Media literacy could be the new stratagem for Malaysia instead of the Fake News Bill, however the role of governments in such programmes needs to be carefully evaluated.
On Tuesday 16 April Asia Centre, University of Nottingham and Gerakbudaya Bookshop jointly organized the seminar entitled the Fake News Industry: Developments in SEA & Malaysia. Participants examined the various non-legal measures put in place to tackle issues surrounding fake news affecting Malaysia and the wider region. Apart from fact-checking, the suggestion that gained most traction was media literacy programmes.
Some of the ideas concerned going beyond media literacy for university students to training both young children in schools as well as their educators to help discern authentic news from fake ones. Participants suggested that media literacy trainers could be from different disciplines such as academics, teachers, NGOs specialists, journalists as well as parents.
The panelists were Dr James Gomez, Chair, Board of Directors of Asia Centre; Jahabar Sadiq, Editor of Malaysian Insight; Dr Craig J Selby, Managing Director of public relations firm, Orchan Consulting; and Darshini Kandasamy, an Editor at Malaysiakini. The roundtable was moderated by Professor Zaharom Nain of University of Nottingham, Malaysia.
Dr James Gomez started the discussion with a regional overview of fake news legislation with some recent highlights from Singapore. He commented how governments try to manage the eroding trust of the people and how media literacy can be fake news put out by governments.

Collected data
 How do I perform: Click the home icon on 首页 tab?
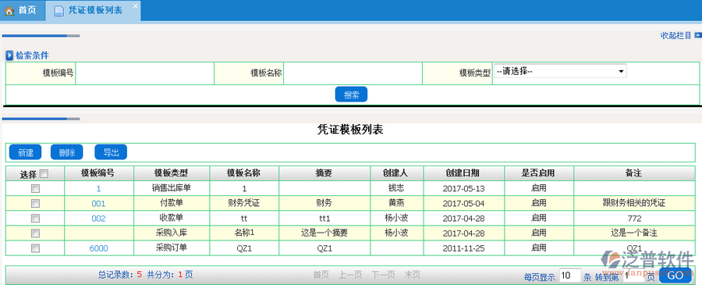tap(9, 11)
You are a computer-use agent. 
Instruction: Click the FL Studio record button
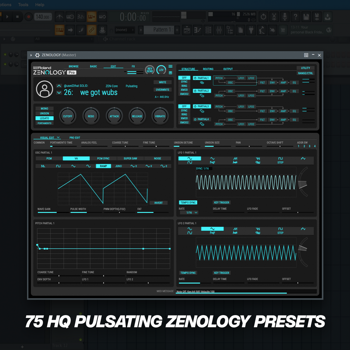28,16
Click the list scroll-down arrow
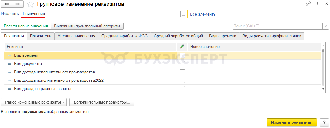Viewport: 330px width, 128px height. pos(323,89)
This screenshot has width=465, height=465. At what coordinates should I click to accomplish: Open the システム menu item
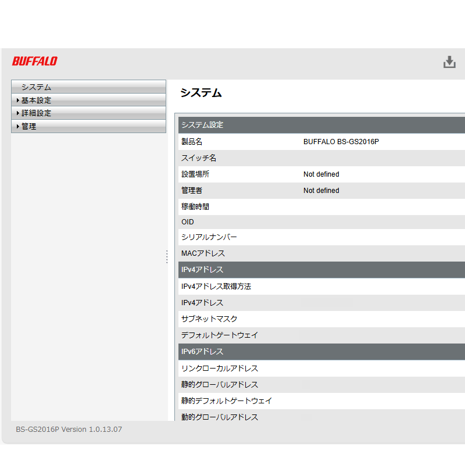37,87

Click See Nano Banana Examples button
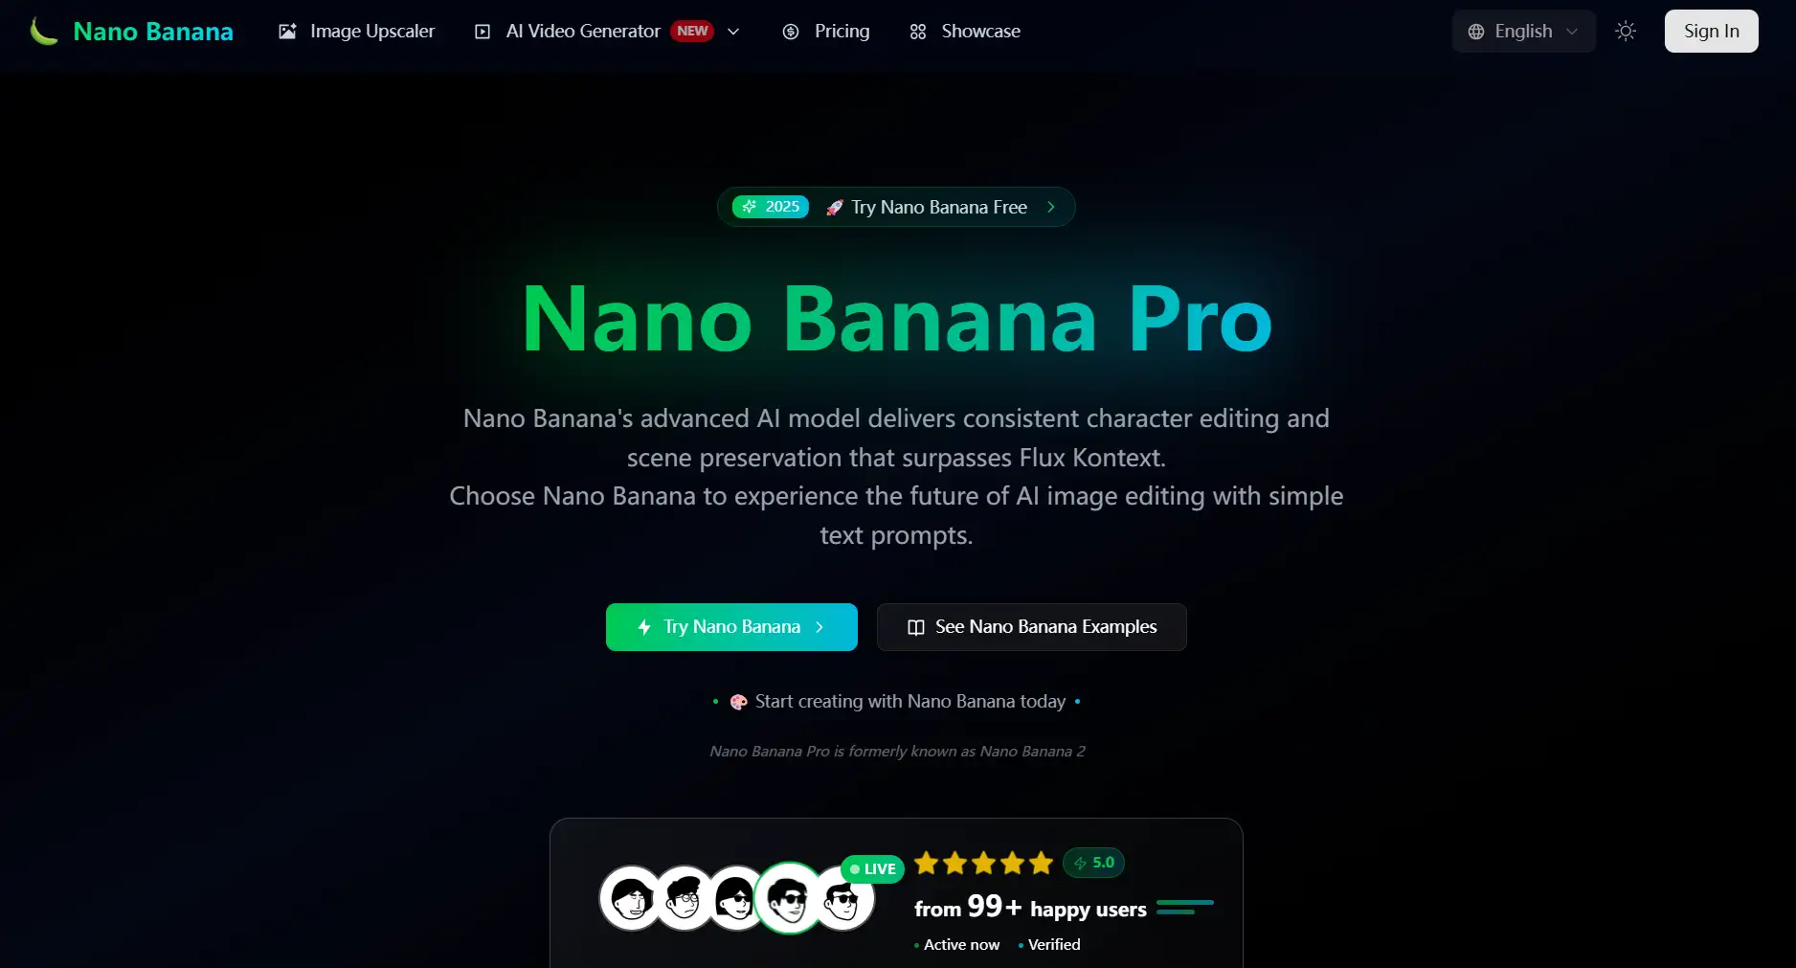[1031, 627]
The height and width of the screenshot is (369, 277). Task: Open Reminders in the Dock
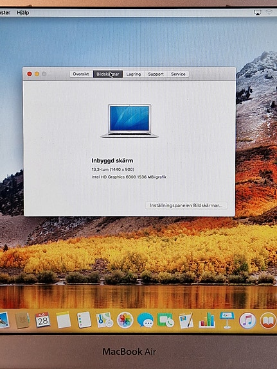[x=84, y=320]
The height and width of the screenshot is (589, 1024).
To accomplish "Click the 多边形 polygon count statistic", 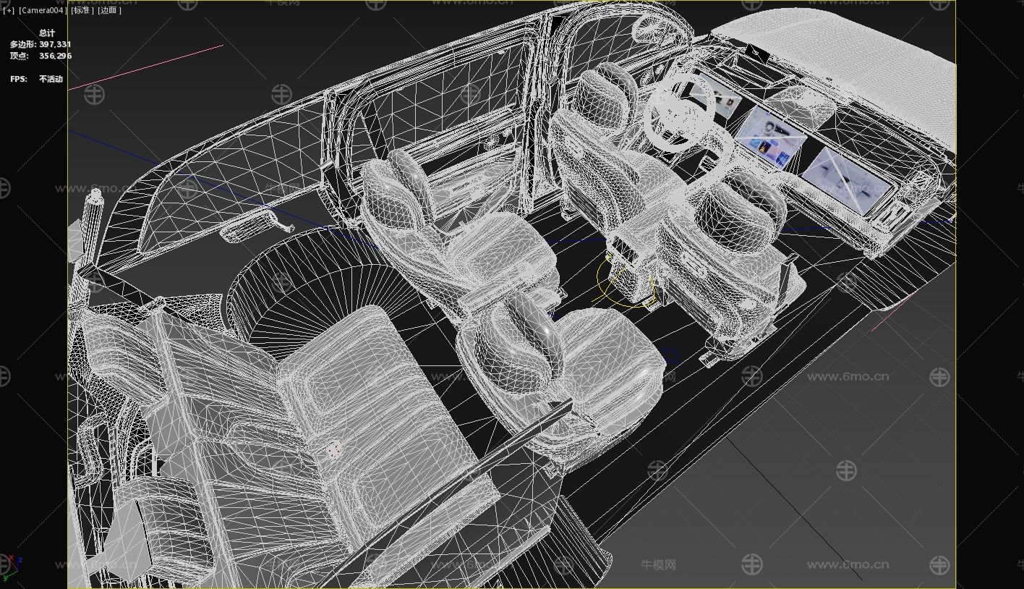I will pyautogui.click(x=40, y=45).
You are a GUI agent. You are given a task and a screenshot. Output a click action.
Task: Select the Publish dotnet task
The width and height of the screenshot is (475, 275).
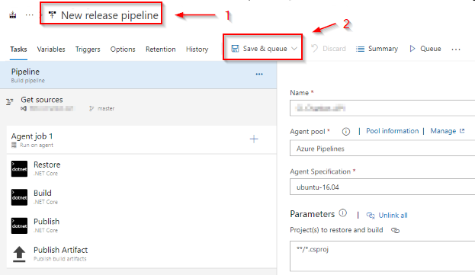tap(142, 225)
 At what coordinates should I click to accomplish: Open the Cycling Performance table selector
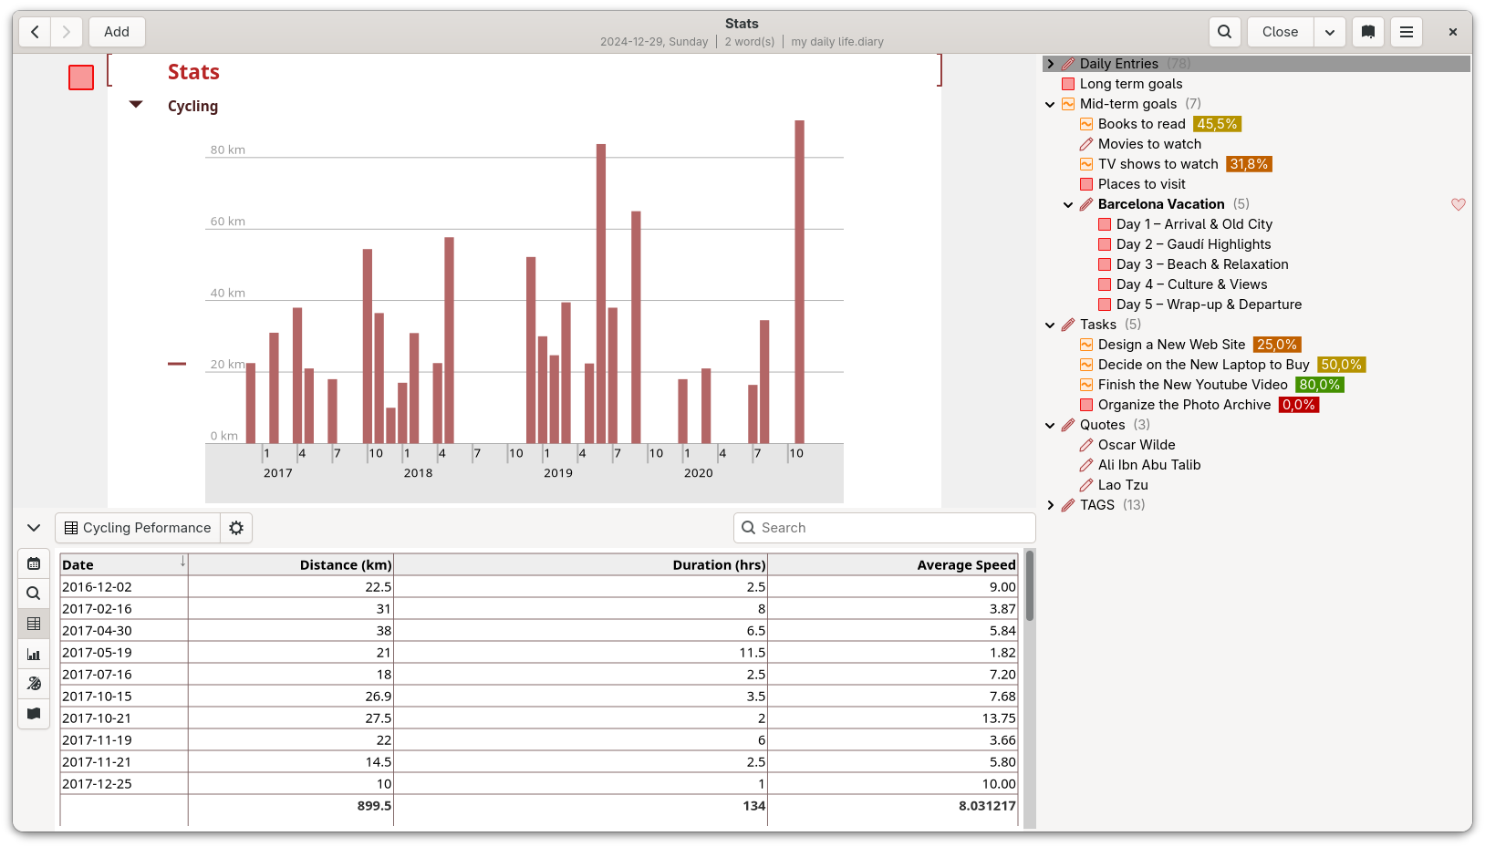point(138,528)
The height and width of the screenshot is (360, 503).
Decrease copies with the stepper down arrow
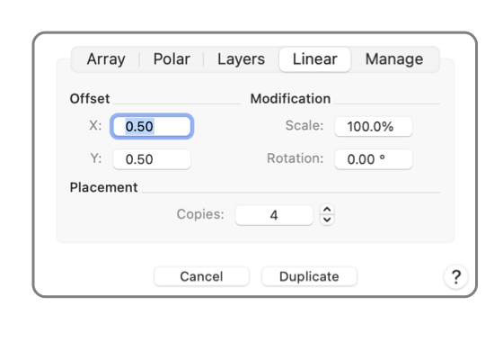[x=327, y=220]
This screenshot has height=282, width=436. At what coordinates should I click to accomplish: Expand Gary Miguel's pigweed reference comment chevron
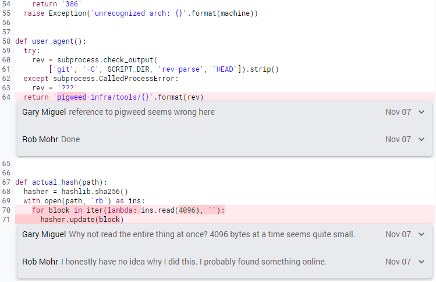(x=421, y=112)
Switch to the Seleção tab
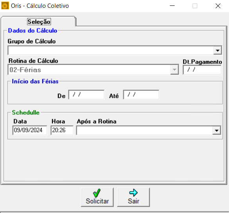Image resolution: width=229 pixels, height=213 pixels. click(x=39, y=22)
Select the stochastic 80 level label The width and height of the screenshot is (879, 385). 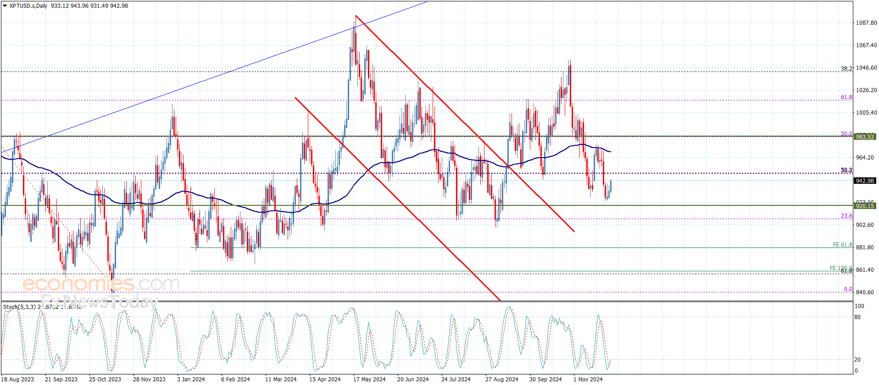(857, 317)
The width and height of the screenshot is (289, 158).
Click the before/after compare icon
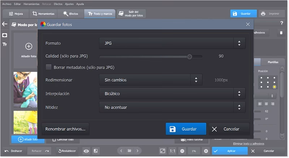click(x=95, y=151)
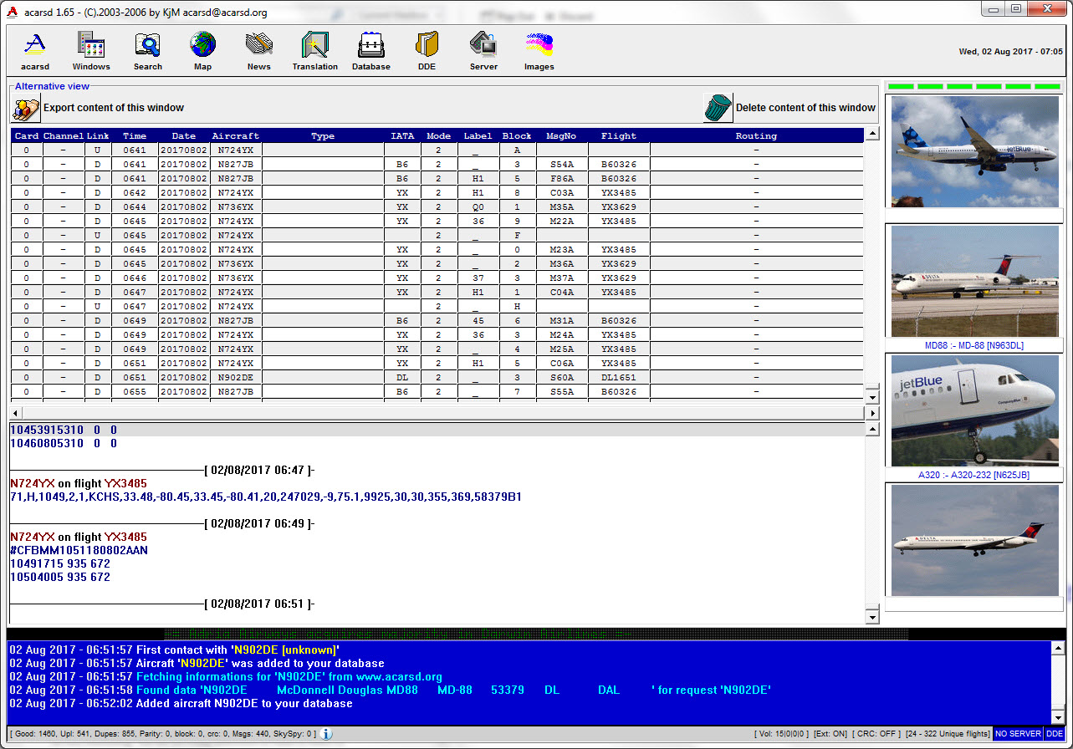Viewport: 1073px width, 749px height.
Task: Open the Images viewer
Action: tap(539, 50)
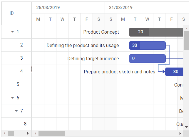Image resolution: width=191 pixels, height=138 pixels.
Task: Click the splitter drag handle dots
Action: click(x=31, y=69)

→ **ACTIVITY LIST**
• 1. Translate this sentence from the report on the fake news seminar into Spanish: "Participants examined the various non-legal measures put in place to tackle issues surrounding fake news affecting Malaysia and the wider region."
• 2. Write a continuation of the report on the fake news seminar, beginning after its final sentence.

→ **SOLVED PROBLEMS**
• 1. Los participantes examinaron las diversas medidas no legales adoptadas para abordar los problemas relacionados con las noticias falsas que afectan a Malasia y a la región en general.

• 2.
Jahabar Sadiq spoke from a media owner’s perspective and gave colorful anecdotes of his experience with fake news. He pointed out that nowadays media is preoccupied with calling out what news is fake rather than publishing news. The media is therefore also in some ways indirectly involved in promoting media literacy.
Darshini Kandasamy addressed the media’s own role in dealing with fake news and disinformation. She said many people are not media literate and that’s why people forward messages even if they don’t know whether it is true or not. She noted that there is a lack of media literacy among the older generations.
Craig J Selby spoke about the fake news industry from the public relations and trust communications angle. He mentioned that increasingly corporate brands are being affected by fake news and this can jeopardize brand value. Craig ended with the note that laws need to be revised in such a way that people are educated to combat fake news and know what is authentic before making statements or videos “viral”
Professor Zaharom Nain, who moderated the discussion, welcomed the panel’s strong arguments and suggestions in favor of media literacy. Media literacy programmes can help people spot fake news. However, he pointed out that limited resources, lack of sustainability of media literacy programmes, and the mere fact that governments play a role in leading media literacy programmes are issues that have to be considered. At the end of the day such literacy programmes need to achieve the real goal of combating fake news, a lot of which are also spread by governments.
The Seminar, which attracted over 60 participants, is part of Asia Centre’s ongoing 3 year project on fake news. The occasion was an opportunity for Asia Centre to engage with a Malaysian audience and deepen its existing relationship with local partners Gerakbuday and University of Nottingham.
During his visit to Malaysia, Dr. James Gomez had the opportunity to discuss fake news legislation in the region and its impact on elections with presenter Lyn Mak on the programme Pressing Matters, 89.9 BFM, The Business Station, Malaysia.